## Task requirements
As soon as the line containing "You are a GUI" appears, start repeating lines exactly and continue to the end of the entries; please skip pictures.

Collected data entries

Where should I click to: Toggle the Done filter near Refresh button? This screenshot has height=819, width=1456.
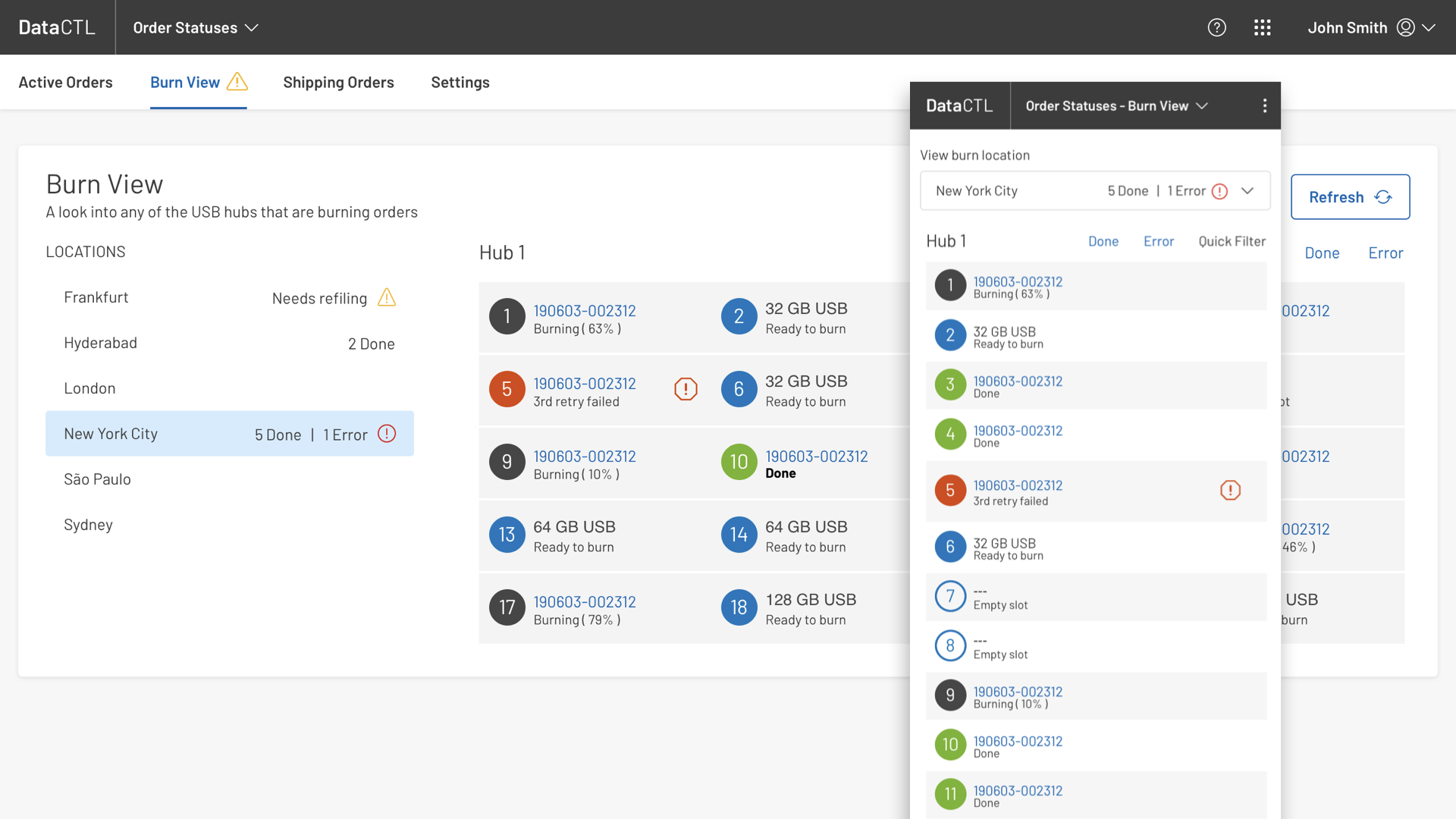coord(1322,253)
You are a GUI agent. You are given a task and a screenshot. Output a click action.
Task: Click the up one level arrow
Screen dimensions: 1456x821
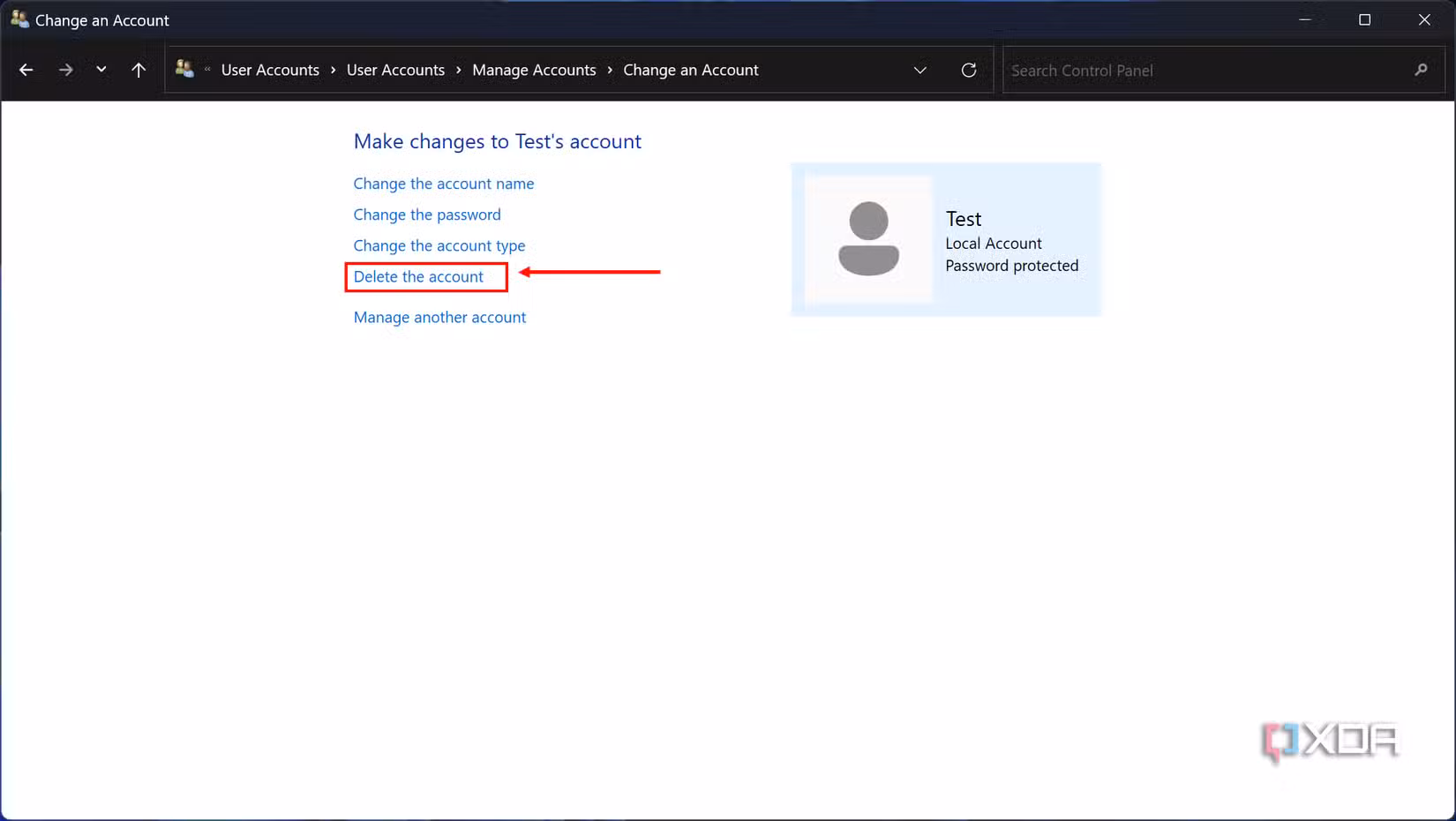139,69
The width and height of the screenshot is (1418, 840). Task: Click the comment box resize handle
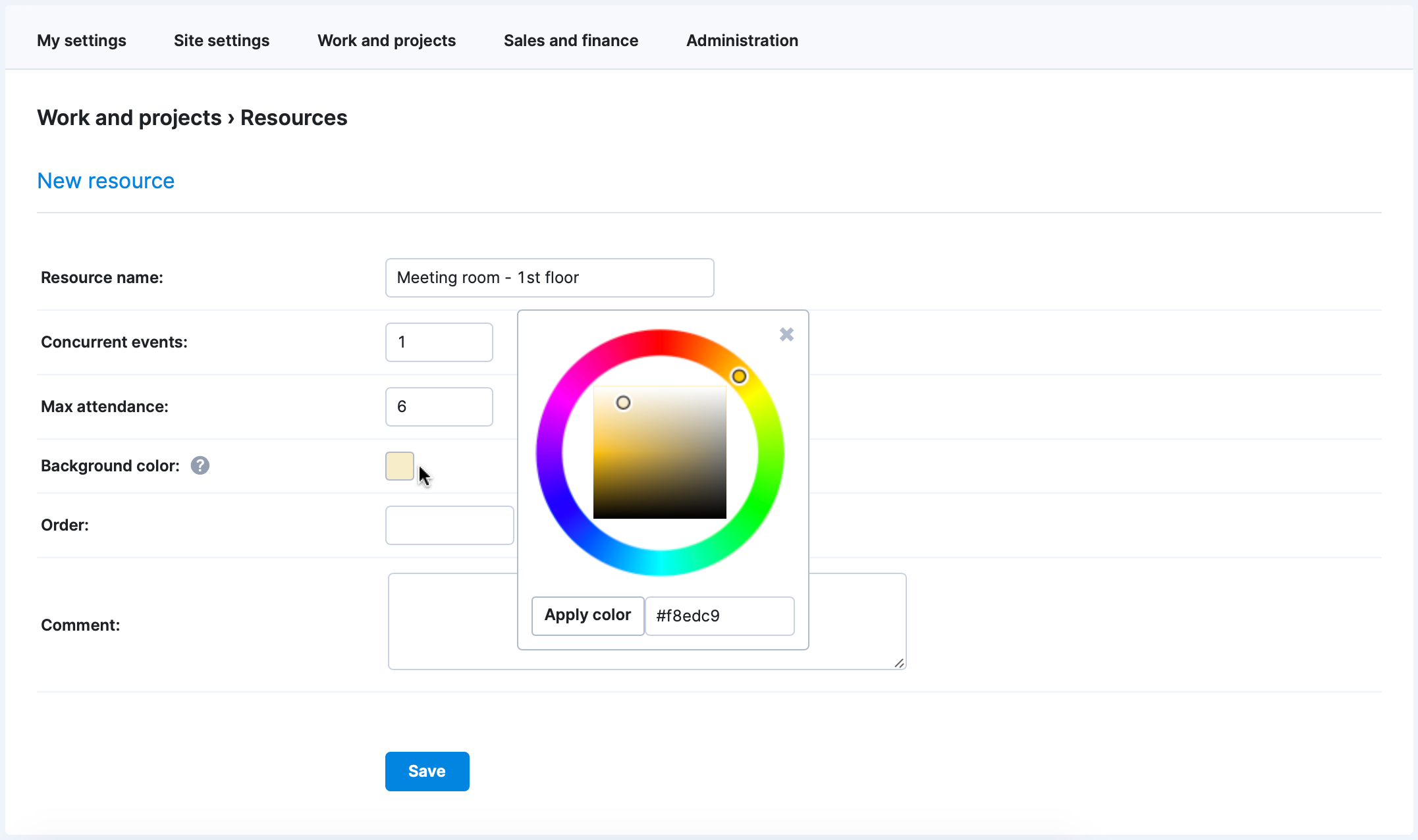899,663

## Task response
You are a GUI agent. You are given a task and a screenshot. Output a click action.
Task: Click the up one level arrow
Screen dimensions: 1456x821
139,69
The width and height of the screenshot is (1418, 840). Task: Click the comment box resize handle
899,663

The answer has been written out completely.